POWDER SNOW’ is my favorite song of all time. It’s a song that manages to capture the essence of the series perfectly. The notion of love is delineated, accentuated, and made all the more incredible by the singer of the piece — perhaps the largest, the most incredible victim it all. It’s a song about a love that never ends. It’s a love that was not requited, but it was a love that also never diminished. It’s a simple love song. One, cheesy in nature, but also one nonpareil in having its veracity deferred to. It’s a song that carries extreme emotion behind it. The extreme emotions don’t quite seem unnatural in the context of the song. In fact, they seem all the more attenuated, casual, and matter-of-fact. It’s a song that manages to convey the most extreme of emotions, while maintaining minimal instrumentation and execution.
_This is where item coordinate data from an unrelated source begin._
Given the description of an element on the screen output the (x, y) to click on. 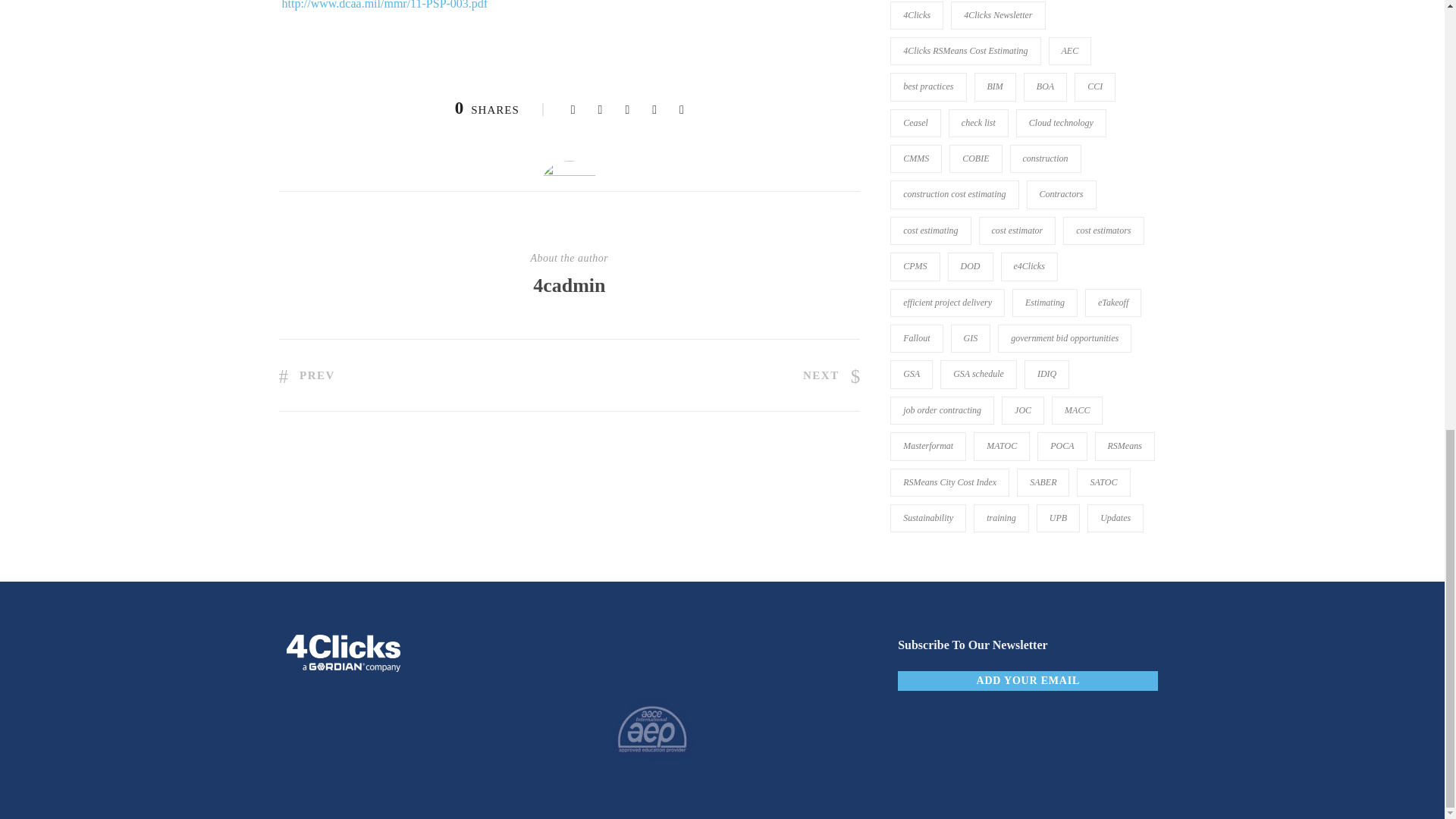
Add Your Email (1027, 680)
Posts by 4cadmin (568, 285)
Given the description of an element on the screen output the (x, y) to click on. 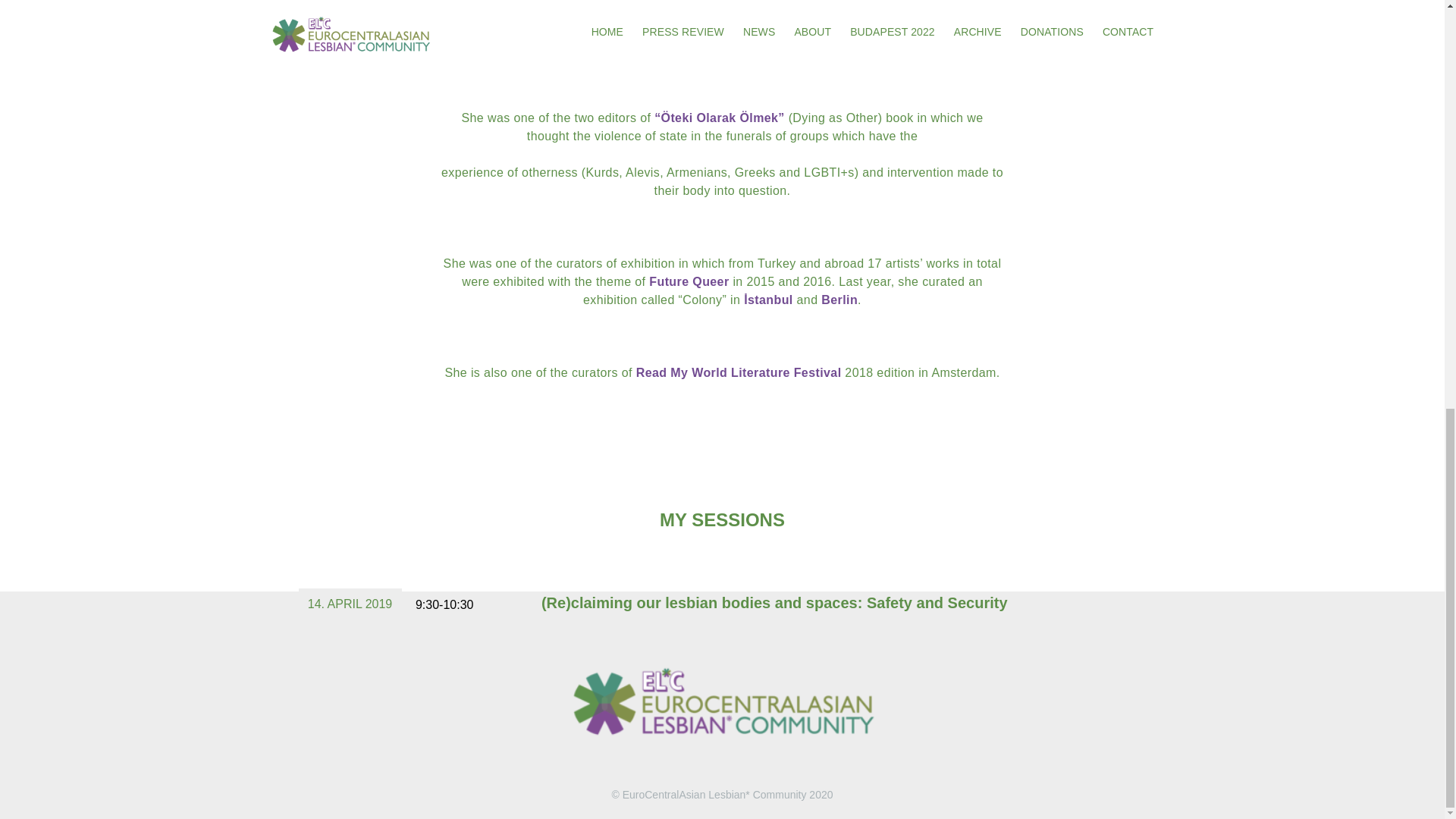
Read My World Literature Festival (738, 372)
Future Queer (689, 281)
Berlin (839, 299)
And second, by performing ‘POWDER SNOW’ itself, Setsuna conveys the notion of Todokanai Koi (届かない恋).
She wrote the song, she played the sung, and she sung the song.
Try to envision emotions in the shape of electromagnetic waves, undulating through the air. Electromagnetic waves follow certain physical laws, but they don’t specifically seek a receiver on their own volition. In this instance, Setsuna serves as the receptor herself — that incredible amount of emotion, of passion which had previously been propagated through the air indiscriminately, centered on one individual. In holding all the emotions on her own, there is no catharsis. As the sole receptor, each time she sings, that amount of passion increases, and since her emotions always have a targeted direction, there is no release. Her love at that point only grows greater and greater. In other words, when she says something as nonchalant, as obvious as:
“I’m still singing.”
So despite just how lightly-delivered the line is, it’s powered by a lot of emotion. Typically, trying to talk about a love this intense would be subject to ridicule. It simply wouldn’t exist, or it’d feel far too out there. But Setsuna, with ‘POWDER SNOW’, manages to sing of the most grandiose of loves, with minimalist execution. In doing that, its verisimilitude is certain, and its grandeur, obvious.
It’s without a doubt, a breathtaking song. White Album 2, is an phenomenal work.